*** MATERIAL FOR THIS TASK ***

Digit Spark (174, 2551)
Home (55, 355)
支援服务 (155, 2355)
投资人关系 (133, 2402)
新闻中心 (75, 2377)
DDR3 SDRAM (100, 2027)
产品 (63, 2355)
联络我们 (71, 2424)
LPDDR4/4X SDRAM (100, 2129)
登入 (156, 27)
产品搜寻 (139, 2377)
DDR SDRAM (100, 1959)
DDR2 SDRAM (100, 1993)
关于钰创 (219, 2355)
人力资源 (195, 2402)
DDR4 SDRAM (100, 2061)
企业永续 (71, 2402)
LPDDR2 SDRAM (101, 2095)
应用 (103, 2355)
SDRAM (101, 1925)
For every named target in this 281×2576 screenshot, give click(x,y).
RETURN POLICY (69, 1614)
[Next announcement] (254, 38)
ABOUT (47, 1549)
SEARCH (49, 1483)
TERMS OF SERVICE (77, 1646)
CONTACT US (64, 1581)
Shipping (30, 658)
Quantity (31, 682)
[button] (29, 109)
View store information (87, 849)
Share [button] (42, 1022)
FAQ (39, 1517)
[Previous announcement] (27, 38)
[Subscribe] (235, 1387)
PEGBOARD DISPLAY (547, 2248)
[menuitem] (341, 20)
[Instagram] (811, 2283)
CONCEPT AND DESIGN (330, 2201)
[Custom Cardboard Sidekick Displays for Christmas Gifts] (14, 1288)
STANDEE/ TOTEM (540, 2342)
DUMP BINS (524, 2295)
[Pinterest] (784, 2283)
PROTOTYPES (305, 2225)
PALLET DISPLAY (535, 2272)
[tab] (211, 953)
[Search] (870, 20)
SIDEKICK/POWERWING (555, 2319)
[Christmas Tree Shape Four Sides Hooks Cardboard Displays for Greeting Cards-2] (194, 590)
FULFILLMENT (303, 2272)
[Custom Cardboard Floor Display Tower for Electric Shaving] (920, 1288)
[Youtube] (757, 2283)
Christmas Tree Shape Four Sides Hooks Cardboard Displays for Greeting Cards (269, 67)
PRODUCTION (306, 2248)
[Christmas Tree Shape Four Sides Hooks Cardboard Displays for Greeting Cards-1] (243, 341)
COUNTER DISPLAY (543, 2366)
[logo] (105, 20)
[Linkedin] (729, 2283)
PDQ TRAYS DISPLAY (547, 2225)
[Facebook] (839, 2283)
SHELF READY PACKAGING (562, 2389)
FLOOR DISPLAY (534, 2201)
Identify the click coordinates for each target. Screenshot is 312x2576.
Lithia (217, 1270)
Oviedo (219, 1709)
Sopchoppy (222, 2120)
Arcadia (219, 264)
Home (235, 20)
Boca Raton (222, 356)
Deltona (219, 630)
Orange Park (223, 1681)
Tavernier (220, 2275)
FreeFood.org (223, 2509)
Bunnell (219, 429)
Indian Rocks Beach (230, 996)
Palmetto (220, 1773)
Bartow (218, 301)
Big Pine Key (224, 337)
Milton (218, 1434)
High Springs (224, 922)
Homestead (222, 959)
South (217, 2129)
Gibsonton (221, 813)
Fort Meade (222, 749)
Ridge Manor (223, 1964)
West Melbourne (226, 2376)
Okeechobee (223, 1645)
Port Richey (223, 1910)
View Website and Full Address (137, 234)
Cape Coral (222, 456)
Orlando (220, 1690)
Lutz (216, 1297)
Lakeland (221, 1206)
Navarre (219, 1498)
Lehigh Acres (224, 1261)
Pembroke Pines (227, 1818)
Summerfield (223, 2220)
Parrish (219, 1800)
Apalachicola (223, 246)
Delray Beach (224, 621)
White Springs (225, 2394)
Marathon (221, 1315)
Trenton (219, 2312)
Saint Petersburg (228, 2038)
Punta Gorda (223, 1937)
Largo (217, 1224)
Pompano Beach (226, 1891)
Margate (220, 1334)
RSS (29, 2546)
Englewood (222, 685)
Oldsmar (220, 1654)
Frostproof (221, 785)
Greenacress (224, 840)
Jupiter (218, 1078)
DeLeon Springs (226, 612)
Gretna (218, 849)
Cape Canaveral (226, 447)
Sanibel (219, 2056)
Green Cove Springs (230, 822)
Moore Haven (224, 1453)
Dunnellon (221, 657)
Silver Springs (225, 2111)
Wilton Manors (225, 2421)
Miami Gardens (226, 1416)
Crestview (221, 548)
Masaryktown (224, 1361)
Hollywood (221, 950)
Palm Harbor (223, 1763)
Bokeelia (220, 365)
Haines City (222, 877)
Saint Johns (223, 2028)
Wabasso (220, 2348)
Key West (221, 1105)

*** End of MATERIAL FOR THIS TASK ***

- **EXERCISE GOAL**:
For this exercise, repeat exactly the lines of the data above from the one with "投资人关系 (133, 2402)" down to the one with "Homestead (222, 959)", both end lines included.

- **TASK ANSWER**:
投资人关系 (133, 2402)
新闻中心 (75, 2377)
DDR3 SDRAM (100, 2027)
产品 (63, 2355)
联络我们 (71, 2424)
LPDDR4/4X SDRAM (100, 2129)
登入 (156, 27)
产品搜寻 (139, 2377)
DDR SDRAM (100, 1959)
DDR2 SDRAM (100, 1993)
关于钰创 (219, 2355)
人力资源 (195, 2402)
DDR4 SDRAM (100, 2061)
企业永续 (71, 2402)
LPDDR2 SDRAM (101, 2095)
应用 (103, 2355)
SDRAM (101, 1925)
For every named target in this 281×2576 screenshot, give click(x,y).
RETURN POLICY (69, 1614)
[Next announcement] (254, 38)
ABOUT (47, 1549)
SEARCH (49, 1483)
TERMS OF SERVICE (77, 1646)
CONTACT US (64, 1581)
Shipping (30, 658)
Quantity (31, 682)
[button] (29, 109)
View store information (87, 849)
Share [button] (42, 1022)
FAQ (39, 1517)
[Previous announcement] (27, 38)
[Subscribe] (235, 1387)
PEGBOARD DISPLAY (547, 2248)
[menuitem] (341, 20)
[Instagram] (811, 2283)
CONCEPT AND DESIGN (330, 2201)
[Custom Cardboard Sidekick Displays for Christmas Gifts] (14, 1288)
STANDEE/ TOTEM (540, 2342)
DUMP BINS (524, 2295)
[Pinterest] (784, 2283)
PROTOTYPES (305, 2225)
PALLET DISPLAY (535, 2272)
[tab] (211, 953)
[Search] (870, 20)
SIDEKICK/POWERWING (555, 2319)
[Christmas Tree Shape Four Sides Hooks Cardboard Displays for Greeting Cards-2] (194, 590)
FULFILLMENT (303, 2272)
[Custom Cardboard Floor Display Tower for Electric Shaving] (920, 1288)
[Youtube] (757, 2283)
Christmas Tree Shape Four Sides Hooks Cardboard Displays for Greeting Cards (269, 67)
PRODUCTION (306, 2248)
[Christmas Tree Shape Four Sides Hooks Cardboard Displays for Greeting Cards-1] (243, 341)
COUNTER DISPLAY (543, 2366)
[logo] (105, 20)
[Linkedin] (729, 2283)
PDQ TRAYS DISPLAY (547, 2225)
[Facebook] (839, 2283)
SHELF READY PACKAGING (562, 2389)
FLOOR DISPLAY (534, 2201)
Identify the click coordinates for each target. Screenshot is 312x2576.
Lithia (217, 1270)
Oviedo (219, 1709)
Sopchoppy (222, 2120)
Arcadia (219, 264)
Home (235, 20)
Boca Raton (222, 356)
Deltona (219, 630)
Orange Park (223, 1681)
Tavernier (220, 2275)
FreeFood.org (223, 2509)
Bunnell (219, 429)
Indian Rocks Beach (230, 996)
Palmetto (220, 1773)
Bartow (218, 301)
Big Pine Key (224, 337)
Milton (218, 1434)
High Springs (224, 922)
Homestead (222, 959)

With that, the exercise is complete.